Collected data:
┄┄┄┄┄┄┄┄┄┄

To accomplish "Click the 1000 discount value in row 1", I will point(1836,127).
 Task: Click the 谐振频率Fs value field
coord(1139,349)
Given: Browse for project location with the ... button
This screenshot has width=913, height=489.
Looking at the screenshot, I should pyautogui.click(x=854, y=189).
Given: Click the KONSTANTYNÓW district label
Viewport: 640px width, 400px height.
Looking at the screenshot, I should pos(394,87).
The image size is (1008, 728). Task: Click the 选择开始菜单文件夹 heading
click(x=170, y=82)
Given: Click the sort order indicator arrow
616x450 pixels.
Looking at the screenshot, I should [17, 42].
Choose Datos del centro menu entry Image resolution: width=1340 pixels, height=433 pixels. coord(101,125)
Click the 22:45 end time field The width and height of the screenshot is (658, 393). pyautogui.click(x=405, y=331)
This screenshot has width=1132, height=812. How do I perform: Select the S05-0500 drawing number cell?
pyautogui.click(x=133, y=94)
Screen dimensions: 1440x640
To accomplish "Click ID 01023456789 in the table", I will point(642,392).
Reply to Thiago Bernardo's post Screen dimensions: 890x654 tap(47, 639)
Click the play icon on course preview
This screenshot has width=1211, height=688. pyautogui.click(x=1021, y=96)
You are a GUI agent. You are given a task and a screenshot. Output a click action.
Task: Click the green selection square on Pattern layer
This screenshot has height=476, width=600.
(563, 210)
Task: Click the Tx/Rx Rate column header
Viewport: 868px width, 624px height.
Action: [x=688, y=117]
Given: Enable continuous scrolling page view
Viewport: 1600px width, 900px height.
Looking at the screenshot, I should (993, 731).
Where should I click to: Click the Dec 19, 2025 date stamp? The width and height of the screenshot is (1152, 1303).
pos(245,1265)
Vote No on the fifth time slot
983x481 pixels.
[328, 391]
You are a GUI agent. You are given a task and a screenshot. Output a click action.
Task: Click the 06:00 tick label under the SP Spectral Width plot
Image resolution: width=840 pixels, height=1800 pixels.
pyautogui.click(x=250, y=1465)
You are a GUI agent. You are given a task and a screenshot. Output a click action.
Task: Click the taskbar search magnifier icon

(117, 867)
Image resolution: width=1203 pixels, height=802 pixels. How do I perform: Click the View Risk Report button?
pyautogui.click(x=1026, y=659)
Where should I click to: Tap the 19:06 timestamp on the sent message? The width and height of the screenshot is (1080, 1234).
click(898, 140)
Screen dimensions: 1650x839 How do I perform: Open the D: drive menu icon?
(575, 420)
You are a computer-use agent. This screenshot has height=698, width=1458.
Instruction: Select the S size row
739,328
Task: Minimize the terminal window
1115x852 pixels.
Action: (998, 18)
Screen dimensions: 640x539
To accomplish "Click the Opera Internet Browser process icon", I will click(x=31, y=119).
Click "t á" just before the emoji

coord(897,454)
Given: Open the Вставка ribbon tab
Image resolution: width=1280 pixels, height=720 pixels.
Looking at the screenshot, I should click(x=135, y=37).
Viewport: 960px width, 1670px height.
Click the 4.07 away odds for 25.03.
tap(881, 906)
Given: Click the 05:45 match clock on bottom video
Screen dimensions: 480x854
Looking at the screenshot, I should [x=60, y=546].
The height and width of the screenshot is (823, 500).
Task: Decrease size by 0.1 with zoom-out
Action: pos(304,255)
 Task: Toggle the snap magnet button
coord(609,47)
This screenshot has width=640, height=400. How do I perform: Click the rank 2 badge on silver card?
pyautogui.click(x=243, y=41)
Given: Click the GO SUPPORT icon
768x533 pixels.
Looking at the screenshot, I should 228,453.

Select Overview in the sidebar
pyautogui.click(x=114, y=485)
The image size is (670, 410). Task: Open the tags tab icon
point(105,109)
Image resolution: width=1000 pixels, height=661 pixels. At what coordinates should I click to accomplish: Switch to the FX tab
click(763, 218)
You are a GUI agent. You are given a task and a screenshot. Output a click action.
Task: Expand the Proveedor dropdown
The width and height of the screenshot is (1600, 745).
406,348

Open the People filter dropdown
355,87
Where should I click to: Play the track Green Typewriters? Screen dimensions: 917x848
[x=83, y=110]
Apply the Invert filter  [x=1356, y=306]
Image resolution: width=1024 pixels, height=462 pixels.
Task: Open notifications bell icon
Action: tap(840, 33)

┄┄┄┄┄┄┄┄┄┄

> _Task statement_
From the entries above, write out only the lines starting at the line that holds "This screenshot has width=913, height=489." and ending at the line that holds "Given: Enable continuous scrolling page view", keeping both and matching them exactly.

> _Exercise solution_
This screenshot has width=913, height=489.
Looking at the screenshot, I should pyautogui.click(x=854, y=189).
Given: Click the KONSTANTYNÓW district label
Viewport: 640px width, 400px height.
Looking at the screenshot, I should pos(394,87).
The image size is (1008, 728). Task: Click the 选择开始菜单文件夹 heading
click(x=170, y=82)
Given: Click the sort order indicator arrow
616x450 pixels.
Looking at the screenshot, I should [17, 42].
Choose Datos del centro menu entry Image resolution: width=1340 pixels, height=433 pixels. coord(101,125)
Click the 22:45 end time field The width and height of the screenshot is (658, 393). pyautogui.click(x=405, y=331)
This screenshot has width=1132, height=812. How do I perform: Select the S05-0500 drawing number cell?
pyautogui.click(x=133, y=94)
Screen dimensions: 1440x640
To accomplish "Click ID 01023456789 in the table", I will point(642,392).
Reply to Thiago Bernardo's post Screen dimensions: 890x654 tap(47, 639)
Click the play icon on course preview
This screenshot has width=1211, height=688. pyautogui.click(x=1021, y=96)
You are a GUI agent. You are given a task and a screenshot. Output a click action.
Task: Click the green selection square on Pattern layer
This screenshot has height=476, width=600.
(563, 210)
Task: Click the Tx/Rx Rate column header
Viewport: 868px width, 624px height.
Action: [x=688, y=117]
Given: Enable continuous scrolling page view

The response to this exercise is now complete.